A Common Conflation
One Tim O'Neill raises an interesting point on his blog Armariam Magnum in response to a communication received regarding his post ""Agora" and Hypatia - Hollywood Strikes Again": Mr. O'Neill is himself an atheist, but is devoted to empirical evidence and sound reasoning. I've edited out his direct responses to the communicator.
It's bizarre the way whenever these people who scream so hysterically about how Christianity murdered ancient learning and philosophy are challenged to produce some evidence they are always forced to fall back on some vague reference to the Christian suppression of pagan cults. As though this irrelevant side issue somehow supports their case.
What the hell the trashing of some gloomy Mithraeums and the closing down of weird superstitious cults where men in silly hats waved incense at painted statues had to do with the preservation of science and reason.

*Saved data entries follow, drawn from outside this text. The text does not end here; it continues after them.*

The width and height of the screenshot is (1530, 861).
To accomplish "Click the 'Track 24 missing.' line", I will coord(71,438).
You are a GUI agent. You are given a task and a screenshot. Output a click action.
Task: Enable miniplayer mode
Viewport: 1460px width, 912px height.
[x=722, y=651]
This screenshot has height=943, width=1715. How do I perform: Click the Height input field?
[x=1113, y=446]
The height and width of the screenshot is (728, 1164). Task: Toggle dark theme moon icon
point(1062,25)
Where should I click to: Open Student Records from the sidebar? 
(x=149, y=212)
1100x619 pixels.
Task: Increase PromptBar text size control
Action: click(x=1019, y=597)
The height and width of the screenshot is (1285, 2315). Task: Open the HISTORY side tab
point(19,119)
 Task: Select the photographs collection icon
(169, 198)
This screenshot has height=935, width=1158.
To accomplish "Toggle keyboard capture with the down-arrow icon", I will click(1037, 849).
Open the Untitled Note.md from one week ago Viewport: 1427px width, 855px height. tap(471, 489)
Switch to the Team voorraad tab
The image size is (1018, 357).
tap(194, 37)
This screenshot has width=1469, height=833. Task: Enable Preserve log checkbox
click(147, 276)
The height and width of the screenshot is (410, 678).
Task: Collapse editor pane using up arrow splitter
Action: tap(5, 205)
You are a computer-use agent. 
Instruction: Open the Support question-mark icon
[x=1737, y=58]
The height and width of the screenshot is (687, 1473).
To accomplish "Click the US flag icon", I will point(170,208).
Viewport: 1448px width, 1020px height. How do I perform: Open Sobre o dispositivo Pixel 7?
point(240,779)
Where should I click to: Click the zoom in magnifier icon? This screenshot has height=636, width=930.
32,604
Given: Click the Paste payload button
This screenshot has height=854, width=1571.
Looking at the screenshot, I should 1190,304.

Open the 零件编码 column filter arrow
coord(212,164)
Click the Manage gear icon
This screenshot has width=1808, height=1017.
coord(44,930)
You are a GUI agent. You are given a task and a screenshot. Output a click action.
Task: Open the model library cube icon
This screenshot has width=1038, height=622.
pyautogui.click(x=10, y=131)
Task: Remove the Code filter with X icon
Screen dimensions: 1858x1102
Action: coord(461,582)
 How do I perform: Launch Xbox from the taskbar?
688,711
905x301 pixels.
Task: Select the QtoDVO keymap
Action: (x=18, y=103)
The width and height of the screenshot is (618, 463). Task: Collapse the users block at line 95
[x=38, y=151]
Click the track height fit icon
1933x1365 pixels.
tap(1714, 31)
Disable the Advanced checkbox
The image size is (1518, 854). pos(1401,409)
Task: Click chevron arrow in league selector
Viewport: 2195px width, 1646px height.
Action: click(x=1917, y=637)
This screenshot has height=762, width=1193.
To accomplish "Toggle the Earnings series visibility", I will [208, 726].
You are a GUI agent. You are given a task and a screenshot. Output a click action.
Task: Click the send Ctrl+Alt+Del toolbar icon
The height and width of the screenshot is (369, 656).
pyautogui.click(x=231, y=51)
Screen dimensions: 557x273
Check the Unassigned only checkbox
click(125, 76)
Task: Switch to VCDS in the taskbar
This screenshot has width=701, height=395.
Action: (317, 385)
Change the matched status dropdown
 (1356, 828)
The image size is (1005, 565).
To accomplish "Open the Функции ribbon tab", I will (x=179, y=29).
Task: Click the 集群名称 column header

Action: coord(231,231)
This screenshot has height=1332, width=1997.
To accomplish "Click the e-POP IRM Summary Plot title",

The truth is that these people have a misty-eyed romanticised view of the ancient world that conflates anything "pagan" with the things they like (eg science and reason). Therefore any attack on anything pagan simply has to be an attack on the things they like.
This is nonsense.
The early Christians who defended the use of pagan wisdom (and who won the debate on that topic, thus enshrining the rational analysis of the world in the Western tradition for centuries to come) were perfectly capable of differentiating the wisdom of philosophers who happened to be pagans from the silly superstitions of gelded priests shaking rattles at garish statues of Cybele.